# Records for the exercise
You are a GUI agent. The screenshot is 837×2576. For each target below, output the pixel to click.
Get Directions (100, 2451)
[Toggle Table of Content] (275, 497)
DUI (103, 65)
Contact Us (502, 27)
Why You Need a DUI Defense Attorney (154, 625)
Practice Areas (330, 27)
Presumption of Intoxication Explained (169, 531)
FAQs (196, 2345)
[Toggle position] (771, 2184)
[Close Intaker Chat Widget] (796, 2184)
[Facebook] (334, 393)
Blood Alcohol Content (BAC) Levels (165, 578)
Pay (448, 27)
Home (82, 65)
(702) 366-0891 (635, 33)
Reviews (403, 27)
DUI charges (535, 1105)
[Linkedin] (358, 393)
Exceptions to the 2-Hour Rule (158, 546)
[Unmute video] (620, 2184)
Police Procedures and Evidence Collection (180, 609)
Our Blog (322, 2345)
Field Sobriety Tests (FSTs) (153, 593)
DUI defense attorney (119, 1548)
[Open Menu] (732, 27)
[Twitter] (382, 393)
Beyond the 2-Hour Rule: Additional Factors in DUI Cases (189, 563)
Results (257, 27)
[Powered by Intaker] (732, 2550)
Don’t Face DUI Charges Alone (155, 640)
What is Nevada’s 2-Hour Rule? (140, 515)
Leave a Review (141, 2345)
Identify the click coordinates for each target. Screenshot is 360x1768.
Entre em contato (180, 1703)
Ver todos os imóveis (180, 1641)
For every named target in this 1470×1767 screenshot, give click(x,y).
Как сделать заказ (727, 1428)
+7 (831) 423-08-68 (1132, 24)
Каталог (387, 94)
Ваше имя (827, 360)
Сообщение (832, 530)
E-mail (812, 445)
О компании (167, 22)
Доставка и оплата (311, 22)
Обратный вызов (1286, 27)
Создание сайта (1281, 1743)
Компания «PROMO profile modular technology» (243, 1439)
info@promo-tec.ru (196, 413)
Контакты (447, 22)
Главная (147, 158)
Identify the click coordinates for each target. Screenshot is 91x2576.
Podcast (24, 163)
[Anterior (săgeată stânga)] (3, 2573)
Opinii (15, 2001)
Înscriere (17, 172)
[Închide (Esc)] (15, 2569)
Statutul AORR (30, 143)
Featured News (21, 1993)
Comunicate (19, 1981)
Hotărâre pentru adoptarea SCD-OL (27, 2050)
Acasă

# Try it
Your reply should match the data above exactly, line for line.

# Result for this exercise
You are a GUI agent. The screenshot is 837×2576. For each target below, output the pixel to click.
Get Directions (100, 2451)
[Toggle Table of Content] (275, 497)
DUI (103, 65)
Contact Us (502, 27)
Why You Need a DUI Defense Attorney (154, 625)
Practice Areas (330, 27)
Presumption of Intoxication Explained (169, 531)
FAQs (196, 2345)
[Toggle position] (771, 2184)
[Close Intaker Chat Widget] (796, 2184)
[Facebook] (334, 393)
Blood Alcohol Content (BAC) Levels (165, 578)
Pay (448, 27)
Home (82, 65)
(702) 366-0891 (635, 33)
Reviews (403, 27)
DUI charges (535, 1105)
[Linkedin] (358, 393)
Exceptions to the 2-Hour Rule (158, 546)
[Unmute video] (620, 2184)
Police Procedures and Evidence Collection (180, 609)
Our Blog (322, 2345)
Field Sobriety Tests (FSTs) (153, 593)
DUI defense attorney (119, 1548)
[Open Menu] (732, 27)
[Twitter] (382, 393)
Beyond the 2-Hour Rule: Additional Factors in DUI Cases (189, 563)
Results (257, 27)
[Powered by Intaker] (732, 2550)
Don’t Face DUI Charges Alone (155, 640)
What is Nevada’s 2-Hour Rule? (140, 515)
Leave a Review (141, 2345)
Identify the click coordinates for each target. Screenshot is 360x1768.
Entre em contato (180, 1703)
Ver todos os imóveis (180, 1641)
For every named target in this 1470×1767 screenshot, give click(x,y).
Как сделать заказ (727, 1428)
+7 (831) 423-08-68 (1132, 24)
Каталог (387, 94)
Ваше имя (827, 360)
Сообщение (832, 530)
E-mail (812, 445)
О компании (167, 22)
Доставка и оплата (311, 22)
Обратный вызов (1286, 27)
Создание сайта (1281, 1743)
Компания «PROMO profile modular technology» (243, 1439)
info@promo-tec.ru (196, 413)
Контакты (447, 22)
Главная (147, 158)
Identify the click coordinates for each target. Screenshot is 91x2576.
Podcast (24, 163)
[Anterior (săgeată stânga)] (3, 2573)
Opinii (15, 2001)
Înscriere (17, 172)
[Închide (Esc)] (15, 2569)
Statutul AORR (30, 143)
Featured News (21, 1993)
Comunicate (19, 1981)
Hotărâre pentru adoptarea SCD-OL (27, 2050)
Acasă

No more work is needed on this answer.